NEW YORK (NYT NEWS SERVICE ).- When she was named director of MoMA PS1 this summer, British curator Kate Fowle said she would still make time to organize exhibitions and work directly with artists. Next year, she will — as one of four curators of Greater New York, the art center’s once-every-five-year survey of contemporary art made in and around the city.

The fifth edition of Greater New York will open in the fall of 2020 and promises to be another sprawling survey of new art, principally (but not only) by up-and-coming artists. Leading the selection team is Ruba Katrib, the PS1 curator who co-organized “Theater of Operations,” its current, building-spanning exhibition of art in the shadow of the wars in Iraq. Joining Katrib are Fowle; Ugandan independent curator Serubiri Moses; and Inés Katzenstein, MoMA’s curator of Latin American art, who organized its current landmark exhibition “Sur Moderno.”

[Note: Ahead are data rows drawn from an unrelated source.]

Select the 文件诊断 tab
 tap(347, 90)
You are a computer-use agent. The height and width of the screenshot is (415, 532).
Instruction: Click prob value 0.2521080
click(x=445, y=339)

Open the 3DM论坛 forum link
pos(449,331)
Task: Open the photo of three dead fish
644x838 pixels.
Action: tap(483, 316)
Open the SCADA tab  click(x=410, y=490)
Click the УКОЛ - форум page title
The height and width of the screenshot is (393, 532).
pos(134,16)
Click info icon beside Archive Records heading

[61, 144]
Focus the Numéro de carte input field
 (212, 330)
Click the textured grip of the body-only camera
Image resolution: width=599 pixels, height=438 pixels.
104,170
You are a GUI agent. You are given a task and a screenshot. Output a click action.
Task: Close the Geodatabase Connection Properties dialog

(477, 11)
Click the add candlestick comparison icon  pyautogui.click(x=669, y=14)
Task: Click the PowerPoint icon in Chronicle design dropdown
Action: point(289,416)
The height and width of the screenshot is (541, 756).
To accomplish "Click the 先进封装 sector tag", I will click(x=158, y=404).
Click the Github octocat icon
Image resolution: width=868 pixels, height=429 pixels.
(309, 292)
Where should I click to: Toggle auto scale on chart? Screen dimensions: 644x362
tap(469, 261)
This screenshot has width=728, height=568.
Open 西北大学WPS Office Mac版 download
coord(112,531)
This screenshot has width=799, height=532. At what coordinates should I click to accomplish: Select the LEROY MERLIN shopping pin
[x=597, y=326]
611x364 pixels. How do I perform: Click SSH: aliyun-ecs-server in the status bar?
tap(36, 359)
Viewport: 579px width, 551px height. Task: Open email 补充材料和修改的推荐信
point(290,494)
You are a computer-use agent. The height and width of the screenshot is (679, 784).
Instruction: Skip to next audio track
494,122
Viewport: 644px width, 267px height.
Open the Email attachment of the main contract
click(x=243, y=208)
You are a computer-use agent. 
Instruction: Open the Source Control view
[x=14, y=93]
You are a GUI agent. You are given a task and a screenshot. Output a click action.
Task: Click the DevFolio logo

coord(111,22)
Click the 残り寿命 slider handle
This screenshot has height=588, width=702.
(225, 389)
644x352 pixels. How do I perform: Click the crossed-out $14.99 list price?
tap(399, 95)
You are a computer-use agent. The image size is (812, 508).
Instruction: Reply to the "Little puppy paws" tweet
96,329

The quartet has not yet settled on a list of artists, but they have already had “a lot of conversations between ourselves about the New York that we’re in right now,” said Fowle. A focus of their discussion, she added, has been changing patterns of migration to New York; for example, the city now has the country’s largest Native American population. The exhibition will therefore zero in on “New York as a network,” and examine the friendships and alliances that local artists might forge in and beyond the city. “So many people who call New York home also have a home elsewhere,” said Fowle. “You can have many homes at once.”

The first edition of Greater New York took place in 2000 and marked the first collaboration between PS1 and the Museum of Modern Art, which had merged the previous year. That show and the one in 2005 focused on the work of up-and-comers. “But it’s very different now,” Fowle said. “It’s extremely difficult to survive in New York as a young, emerging artist.” With that in mind, the 2020 Greater New York will include artists from all generations, since “some of the most interesting conversations between people at the moment are intergenerational,” she said.

While the exact opening date has not yet been set, the curators have less than a year to fan out across the city — or beyond — to discover new artists wherever they work. “We’re going to have to move fast, in terms of the studio visits that we do,” said Fowle. “But you don’t want to move like a pack.”

She added: “PS1 has always been nimble in the way that it’s done things, and things come together based on the fact that we trust each other’s viewpoints and we bring different perspectives. We’re not trying to do this exhibition by committee.”